Anneke begegnete mir zuerst vor ungefähr 16 Jahren auf einem Downhill-Rennen in Ilmenau. Schon bevor sie an den Start ging war klar, dass sie nicht nur zuletzt oben am Start, sondern auch später ganz oben auf der Ergebnisliste stehen würde. Immer freundlich und extrem ehrgeizig war sie schon immer eine Racerin durch und durch. Das Ziel eines Rennwochenendes ist dabei in keinster Weise olympisch, sondern ganz klar der obere Platz auf dem Podium. Alles andere wäre nur weiterer Ansporn besser, fitter, schneller zu werden.

2004 begann die Facebook-Ära und 2010 erblickte Instagram das digitale Licht der Welt. Aus einem Netzwerk wurde eine zweites digitales Universum, das aus vieler Menschen Hände kaum noch wegzudenken wäre. Kritik gab und gibt es immer wieder. Die Quintessenz davon: Verarmung der echten sozialen Kontakte und idealisierte Darstellung einer zweiten Persönlichkeit in der digitalen Welt. Anneke bringt es auf den Punkt und beschreibt ein Phänomen bei dem es Dinge wie Niederlagen, Angst sowie unbekümmerte Freiheit nicht mehr zu geben scheint. Die Bike-Branche stützt sich aktuell stark auf die Reichweite, Follower und Likes der Athleten. Zahlen sind vergleichbar und messbar. Wie viele Fans des jeweiligen Sportlers werden mein Produkt in ihrem täglichen Daumen hoch berücksichtigen? Was gewinnt unser Unternehmen mit dieser oder jener Konstellation an Reichweite?

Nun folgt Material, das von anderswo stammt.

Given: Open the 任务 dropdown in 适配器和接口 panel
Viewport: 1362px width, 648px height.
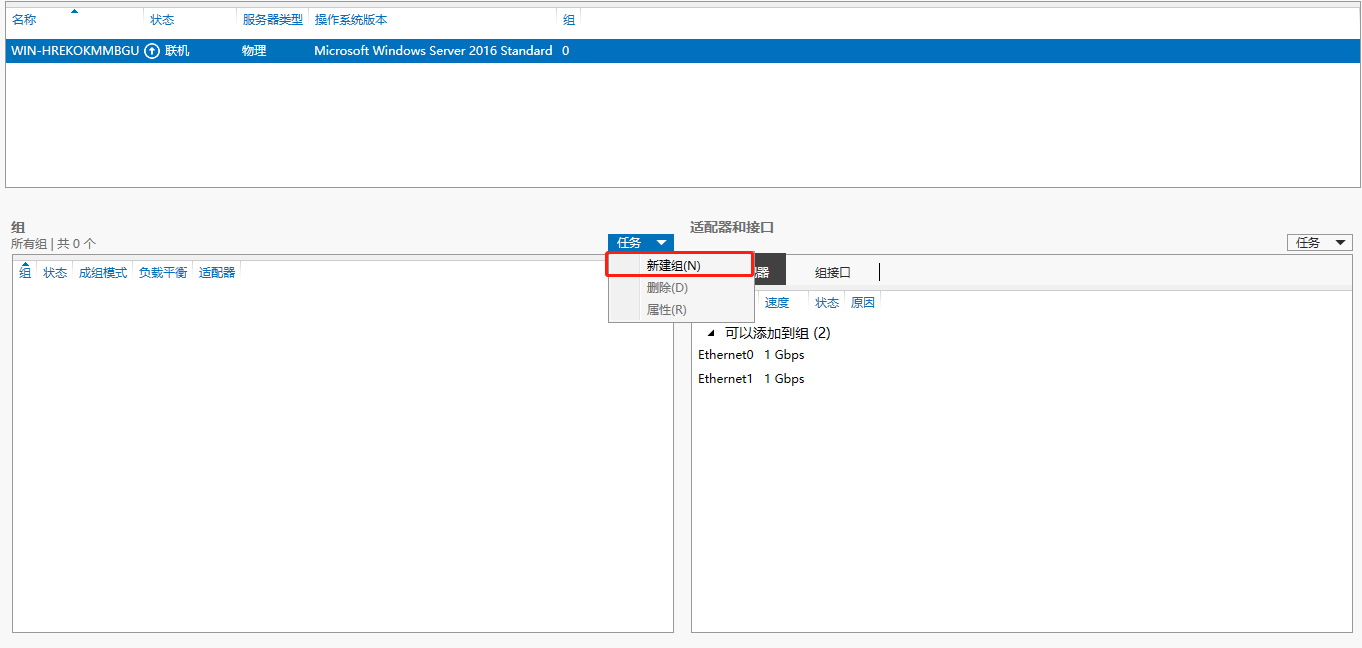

Wir Menschen sind von Grund auf darauf ausgerichtet, uns möglichst in idealem Licht darzustellen. Das liegt in unserer Natur, sonst würden wir nicht auf Dinge wie Modetrends reagieren, morgens die Haare kämmen oder die Zähne putzen. Diese Eigenheiten beeinflussen auch maßgeblich die Entscheidung, was wir mit der digitalen Welt teilen. Von den x Kurvenfotos wird nur das hochgeladen, bei dem die größte Schräglage/Dreckfontäne/Kompression der Federelemente erreicht wurde. Die anderen Fotos werden entweder gleich gelöscht oder verstauben in der digitalen Vergessenheit.

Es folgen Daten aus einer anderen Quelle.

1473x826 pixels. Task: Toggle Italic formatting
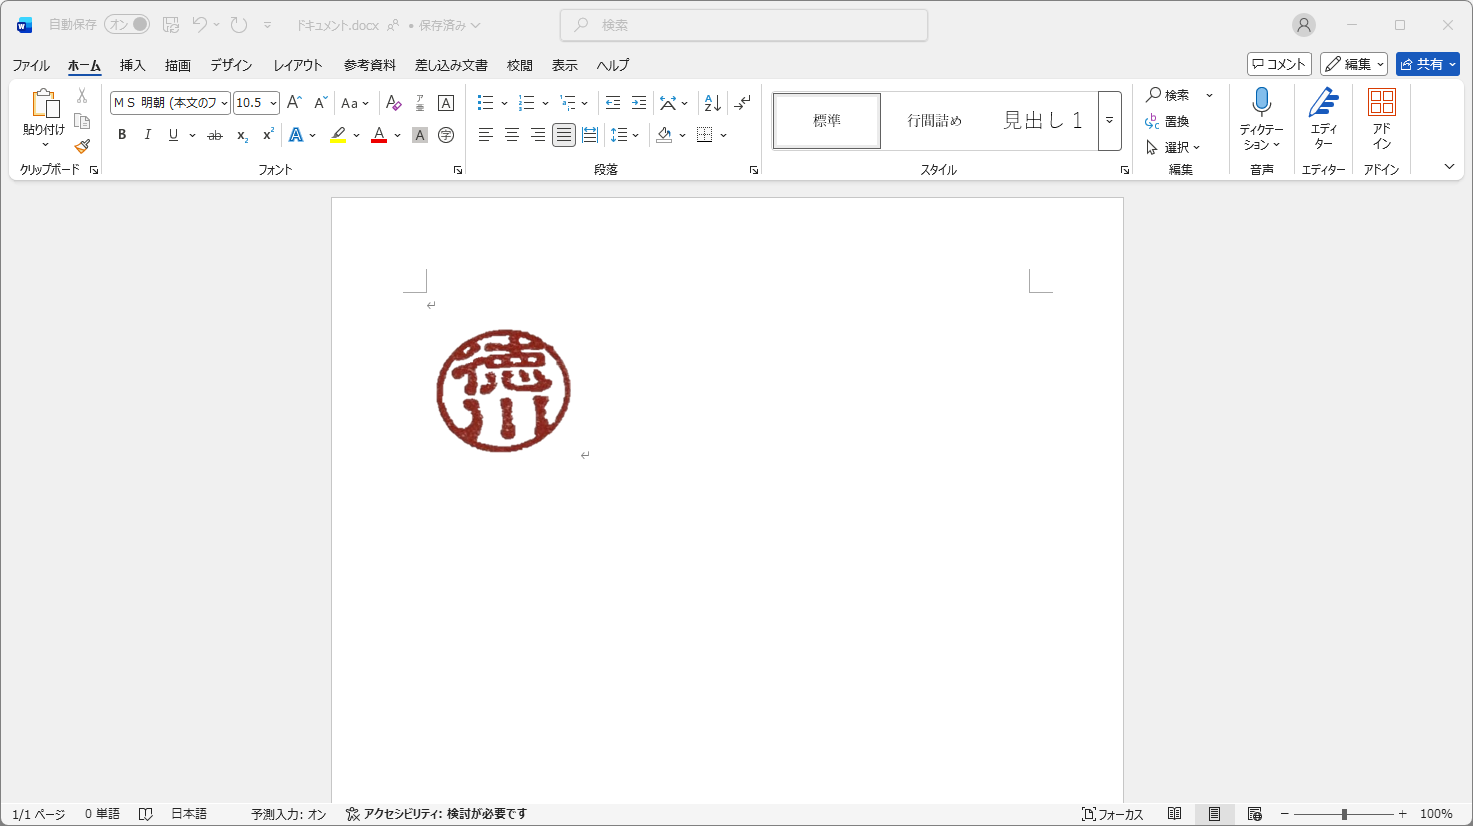coord(148,135)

Was wäre ein besserer Umgang mit diesen Medien? Weg von Hashtag-Clouds #like4like #picoftheday #epic #bigair #roost und hin zu #nofilter #nohashtag? Es gibt Punkte an Social-Media die ich nicht missen möchte und das sind die gleichen wie Annekes. Über all die Jahre auf zahllosen Events, Messen und Reisen entstehen nicht nur Fotos und Textzeilen über Menschen, sondern auch Bekanntschaften und Freundschaften. Handynummer? Emailadresse? Die werden immer seltener ausgetauscht. Zu einfach ist der Kanal über die sozialen Medien. Zumal es einem sehr einfach gemacht wird, einander „zu folgen“ und immer up-to-date zu sein, wo sich wer gerade herumtreibt und schnell ist unter ein Foto von der Gepäckausgabe geschrieben: „Hey du bist im Land? Lass uns was zusammen unternehmen!“

Die Zukunft? Niemand weiß was kommt. Für mich wurde Facebook im letzten Jahr immer unattraktiver, vor allem mit der eingeführten zeitlich nicht-linearen Timeline. Ich nutze es zwischenzeitlich eher als Adressbuch und Kontaktsammlung. Bilder werden mehr und mehr direkt über die Funktion von Instagram geteilt. Facebook und Social-Media generell wird aber trotzdem die nächsten Jahre nicht sterben. Zu groß und allumfassend wurde diese Institution für viele Menschen. Werden wir alle (die Nutzer von Social-Media) es schaffen, eine Kehrtwende weg von reiner Follower- und Like-Gier zu vollziehen? Eher nicht im großen Stil, aber ich hoffe wir schaffen es wenigstens im kleinen Kreis, nicht nur das epische Bild, sondern auch die Person mit all ihrer Passion für den Sport dahinter zu sehen und trotzdem ihre Leistung – egal ob auf dem Podium oder weiter hinten auf der Ergebnisliste – zu würdigen und gemeinsam den Spaß am Geländeradsport zu behalten. Selbst wenn es einem (insbesondere mir als Fotograf) manchmal extrem schwer fällt, die Kamera in der Tasche oder gleich daheim zu lassen, wenn man zu einem Abenteuer in der Natur aufbricht.

  1. benutzerbild

    <NoFear>

    dabei seit 08/2006

    ... ab ins KTWR

  2. benutzerbild

    Mr.Penguin

    dabei seit 05/2011

    Exakt! Sorry Grinsekater aber R.C. triffts voll: Was sie hier macht ist doch nichts anderes als das Fischen nach "likes" nur eben nicht von der gewinnenden/strahlenden/grinsenden sondern der verletzten/geschlagenen/"hässlichen" Seite aus. Das hat doch bei Social Media Pros schon längst Schule gemacht. Das hier ist dann das Radsport-Pendant zu "ungeschminkten" Models.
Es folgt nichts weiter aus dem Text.